Ich habe zwei Tage lang nicht geschrieben. Nachholen leere Versprechung. Alles ist ausgewählt für den neuen Risiko-Roman: Genre, Prämisse, Gestalten, Handlungsort. Wollte es denn jemand anders haben?

 

01. 12. 2011.

Das Licht am Tunnelende wird erkennbar. Ganz ehrlich? Ich habe Heimweh.
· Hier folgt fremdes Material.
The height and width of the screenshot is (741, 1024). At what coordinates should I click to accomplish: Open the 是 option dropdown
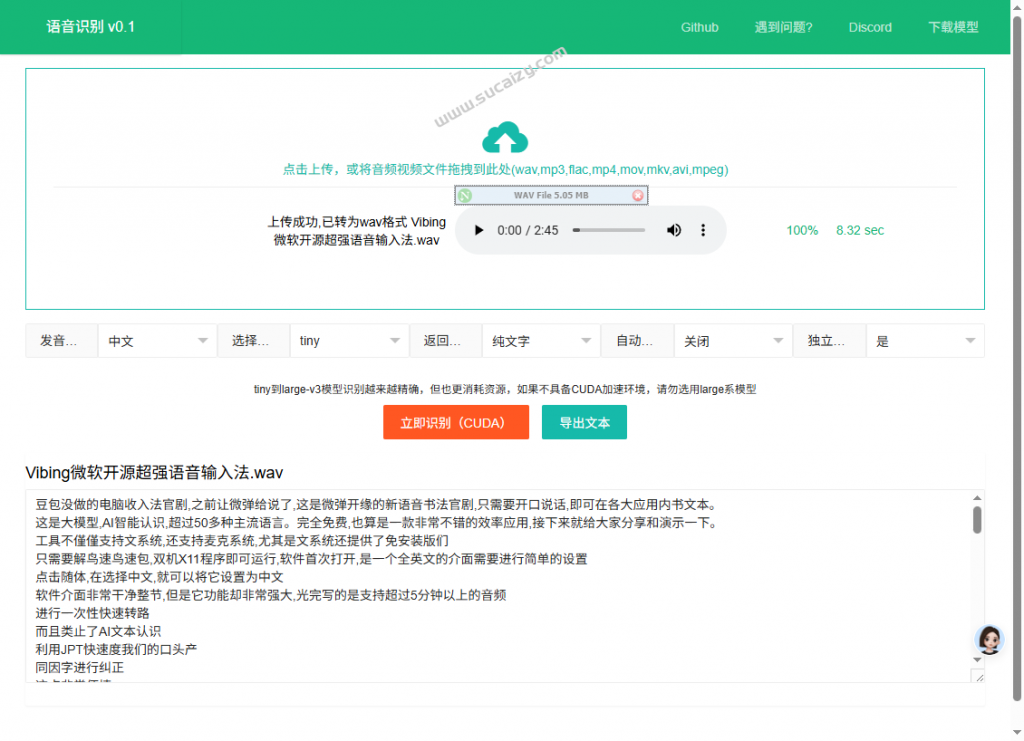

Und wie es auch gut heißt, behandle deinen Gast drei Wochen als Gast aber am nächsten Tag gib ihm eine Hacke. Aber, wieso fällt mir der Abschied so schwer?

 

02. 12. 2011.

Hier sorgten um mich Davor, Meister Goran und Iva Ciceran. Iva war eine Gastgeberin zum Wünschen. Das Wesen des langen vereinsamten Abenteuers haben Mirko, Šile, Raul geändert, mich als ihren eigenen aufnehmend. Ich bin schnell zum Inventarium von „Sax“ geworden, eines Cafés mit Jukebox, wo Danzig gespielt wird. Das habe ich eigentlich schon am zweiten oder dritten Tag begriffen, als mich der Eigentümer-Biker als erster begrüßte. Chronisch mehr Glück als Verstand. Zum Wohl.

 

03. 12. 2011.

Zwanzig Tage, fünfzig Normseiten (15.000 Wörter). Aufgrund anderer Obligationen, einige Tage Pause. Ist nicht für Guinness, aber zusammen mit dem von früher, bin ich beim zweiten Akt von vier. Ich möchte es eigentlich immer so haben. Ich werde an Pazin denken, und ich komme zurück, da bin ich sicher. Das nächste was kommt: Schreiben im Schaufenster der Metropole, wie Harlan Ellison.nbsp;

14. 11. 2011.

Mir gefällt die hiesige Nahrung. Manestra, Bohnen, Fuži (hausgemachte Nudelschleifen), Trüffel, Putenfleisch, Spargel. Wenn ich es wagen würde, könnte ich vom Restaurant des Motels „Lovac“ mit der Seilrutsche über den Abgrund direkt zum Haus hin – Tragfähigkeit acht Tonnen, Flugdauer acht Sekunden. Nur musste man hungrig zu Fuß bergauf.